Oh, your generation will keep comin' and paying out the nose, because the Gen X'ers were doing it to attractive hip neighborhoods when we were 20something, and it seems the next generation is doing the same. But I digress.
Mr. Reed points out that places like downtown Silver Spring and Bethesda lacking affordable housing. When the hell was Bethesda ever affordable? And when the Spouse was in his late 20s and he could afford to spend about half his income on renting a Fenton St. 1 bedroom. But then, downtown Silver Spring was kinda dumpy. There was no Whole Foods, no Discovery building, no AFI, nothing cool. There were still ruts in the road and construction when he was priced out in 2001 as the non-luxury plain jane apartment's rent was going to $1000. That was ten years ago.

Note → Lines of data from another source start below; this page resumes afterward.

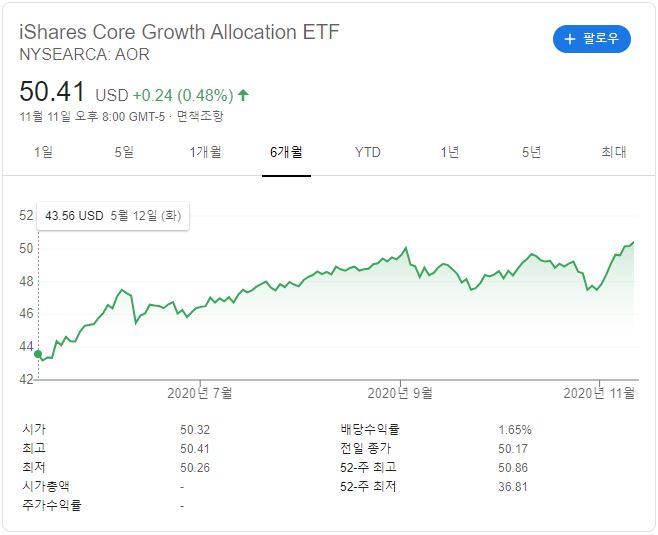Click the green up arrow beside the percent change
Viewport: 658px width, 535px height.
point(243,96)
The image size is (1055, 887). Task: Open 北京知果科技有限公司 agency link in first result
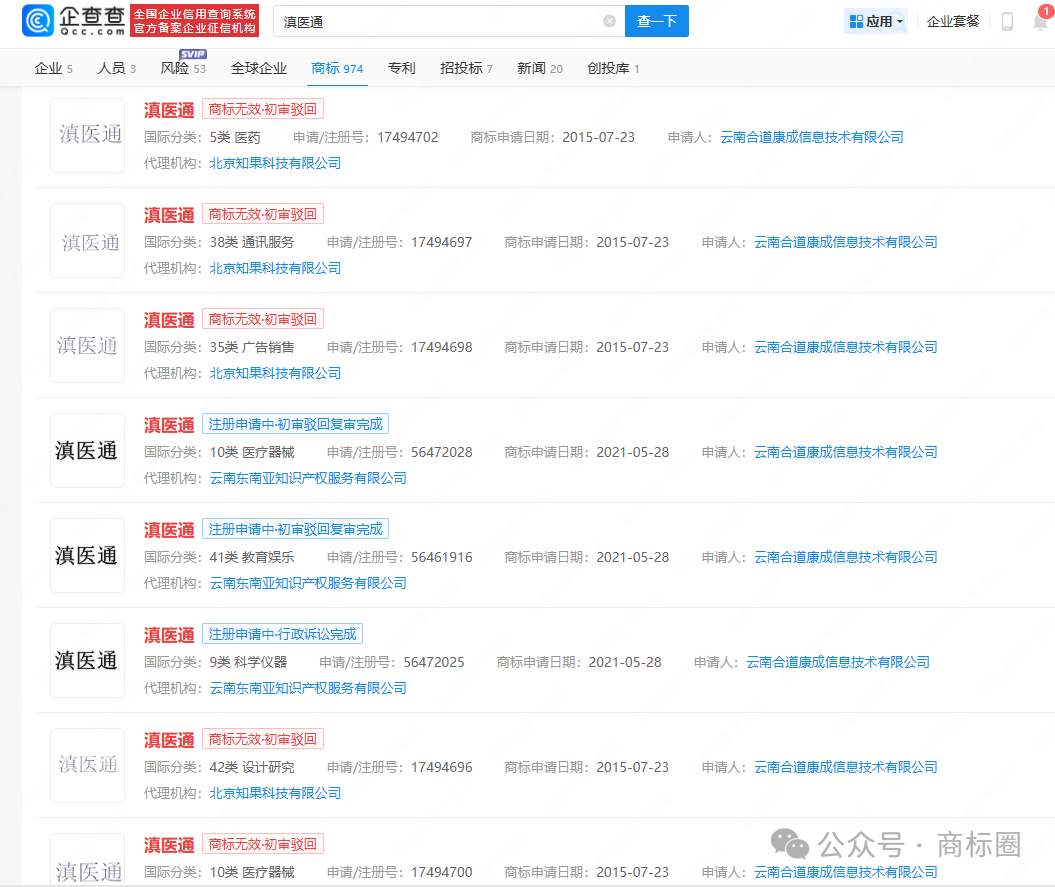[x=275, y=163]
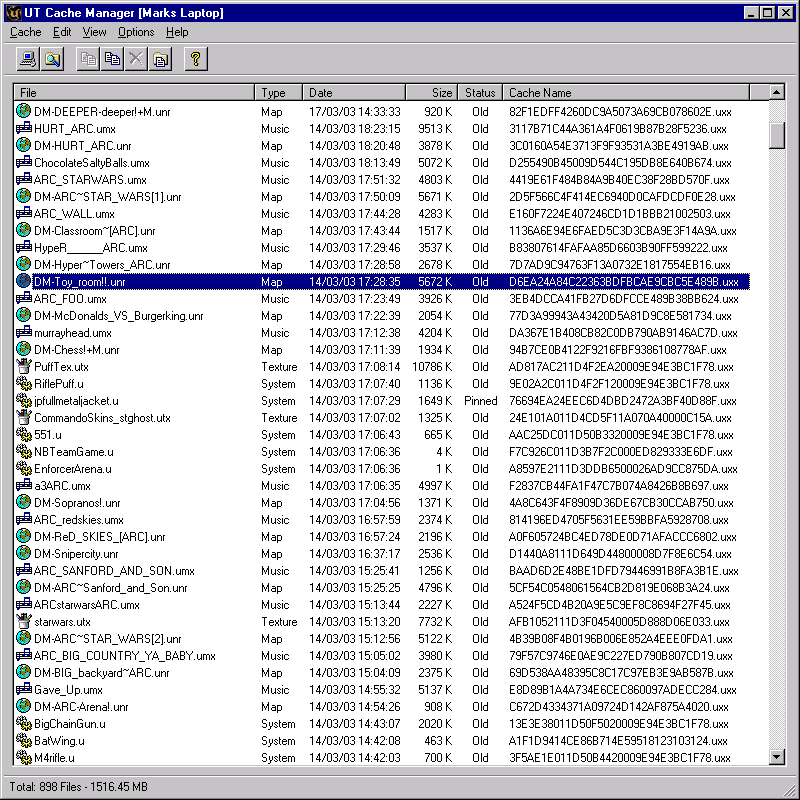Click the computer icon in the toolbar
Image resolution: width=800 pixels, height=800 pixels.
[28, 60]
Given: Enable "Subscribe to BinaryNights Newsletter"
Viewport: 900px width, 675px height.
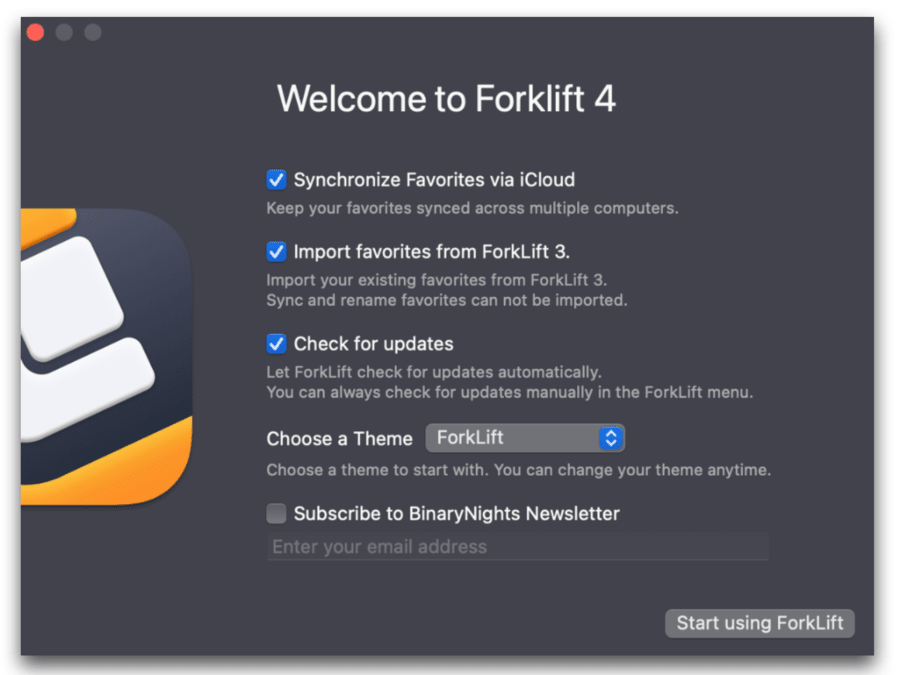Looking at the screenshot, I should click(276, 513).
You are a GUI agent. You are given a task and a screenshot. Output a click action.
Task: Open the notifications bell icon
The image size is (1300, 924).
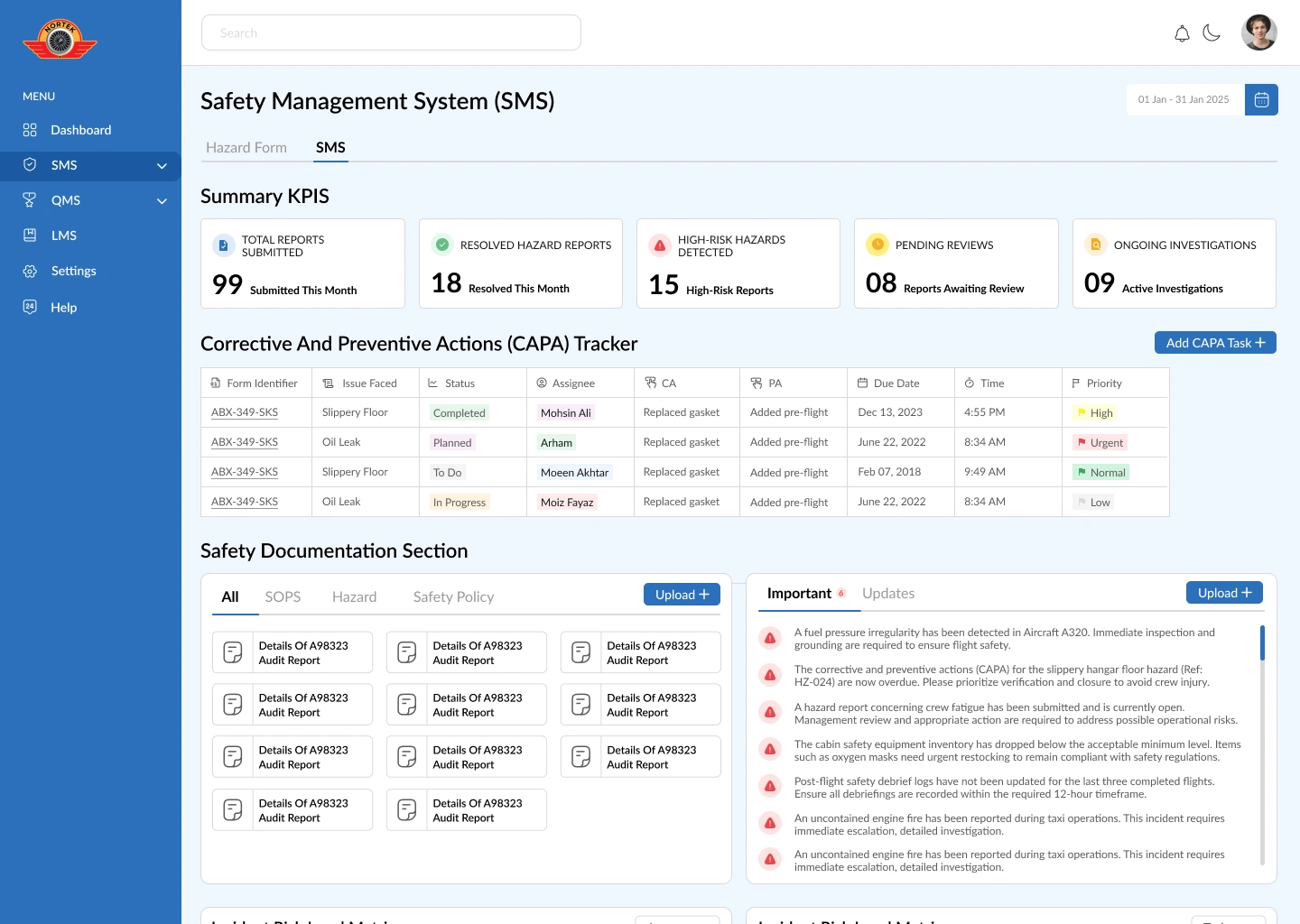click(x=1182, y=33)
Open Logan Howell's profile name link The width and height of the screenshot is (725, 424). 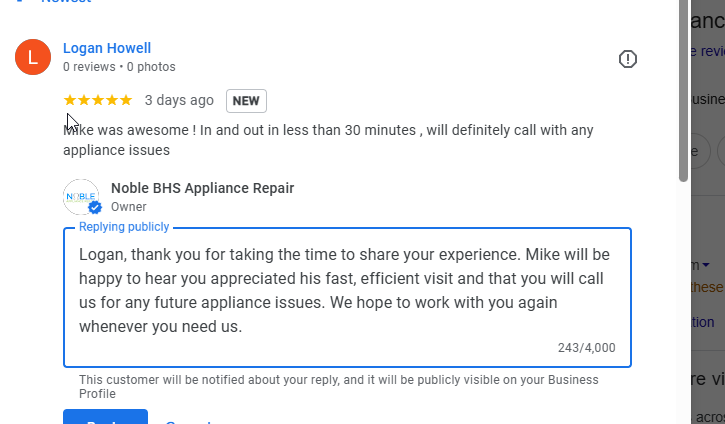(x=107, y=48)
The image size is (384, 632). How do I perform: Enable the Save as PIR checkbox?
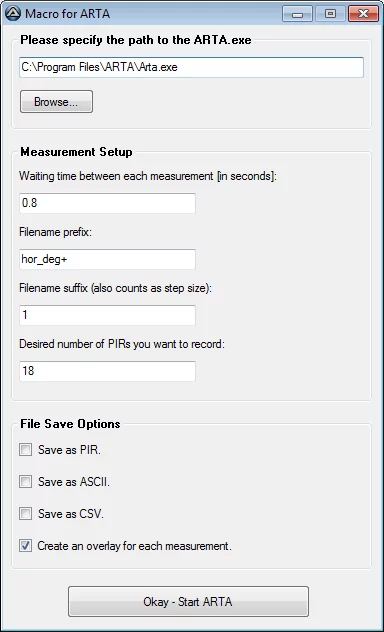click(x=25, y=449)
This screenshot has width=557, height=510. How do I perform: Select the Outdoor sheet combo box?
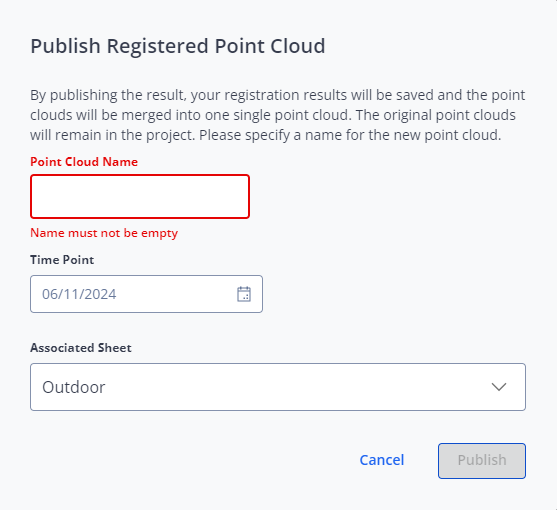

Back in the mid to late 90s, I lived in Rossyln, when the only thing it had going for it was one grocery store, a Gold's Gym and the metro. There was only 1 good coffee shop, and its hours weren't resident friendly. Even then I was spending 1/2 my take home pay renting a place I shared with a roommate. Down the road, Clarendon and Courthouse were okay, with a few dumpy spots in between.
So let me finish with an angry old woman rant....
When I was your age
We had only one supermarket, a small ratty Giant/Safeway, and we liked it.
There was no decent retail in our neighborhood.
We had to hop on the metro, which shut down before midnight and was crap on weekends, to go to Virginia.
We didn't have no bike lanes neither.
Affordable Shaw (incl. Logan & Truxton) gave you the choice of prostitutes or drug dealers or both hanging around your abode during daytime hours.
Marion Barry was either mayor or hinting that he'd return to DC politics (which he did).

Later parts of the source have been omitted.